_Texte fourni:_
------------------------------------------------

Quel dirigeant politique osera le dire ? Notre potentiel de croissance est durablement nul. Aucune des composantes de la croissance n'est aujourd'hui présente ni disponible. Notre modèle de croissance est en réalité cassé depuis les années 1980, mais nous nous le sommes caché à nous-mêmes pendant vingt ans. Comment ? Par la dette publique. En donnant à tous - salariés, consommateurs, épargnants - cette illusion si confortable que notre pouvoir d'achat continuait d'augmenter sans fin. [...]

Or [les] gains de productivité sont aujourd'hui nuls partout en Europe. Leur progression annuelle a ainsi été limitée à 0,6 % seulement au cours des quinze dernières années, à comparer à 2,4 % aux Etats-Unis par exemple. Non seulement notre population ne croît plus, mais elle ne parvient plus à produire mieux et plus efficacement. Ce n'est plus la division du travail qui peut apporter des gains de productivité, mais d'autres facteurs : la durée du travail, le niveau de formation de la population, l'effort d'innovation. Ces trois facteurs jouent cependant aujourd'hui négativement.

------------------------------------------------

_Données enregistrées:_

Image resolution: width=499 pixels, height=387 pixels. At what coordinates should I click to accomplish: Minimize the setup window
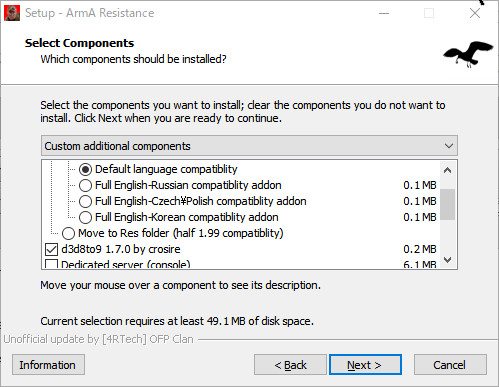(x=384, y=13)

------------------------------------------------

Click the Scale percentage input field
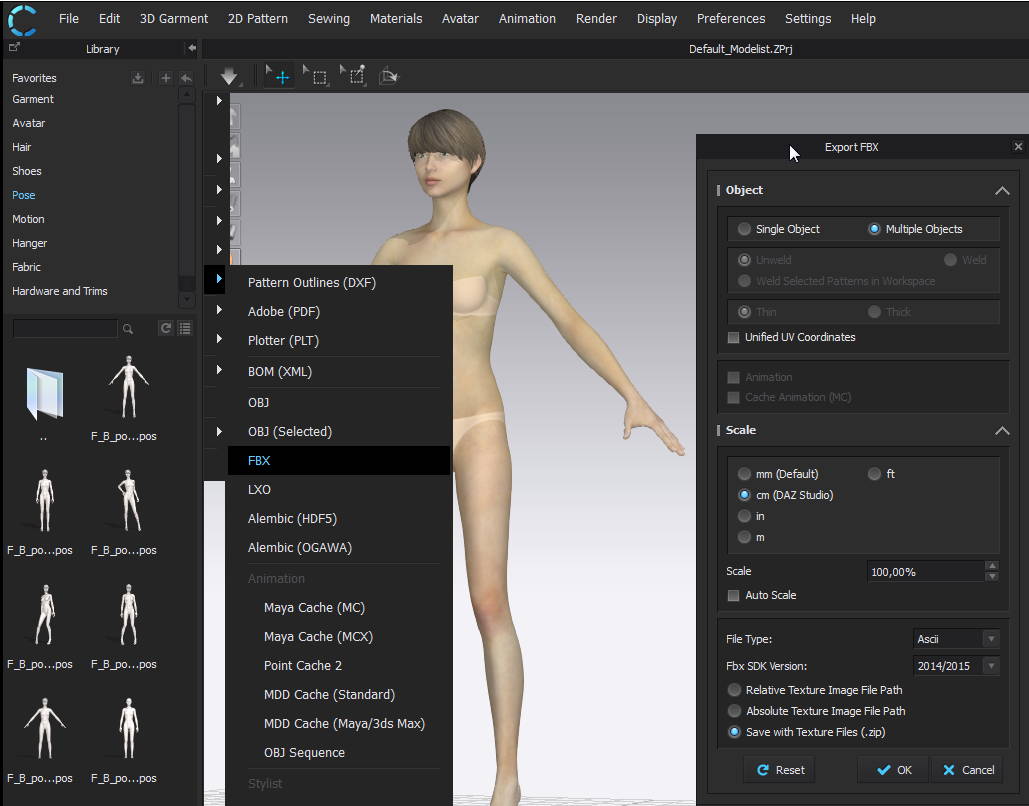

------------------------------------------------

_Consigne à suivre:_
Dans le texte sur la croissance, relevez s'il vous plaît les facteurs qui, au lieu de la division du travail, peuvent aujourd'hui apporter des gains de productivité. Les items n'ont aucun lien avec le texte.

_Résultat:_
- la durée du travail
- le niveau de formation de la population
- l'effort d'innovation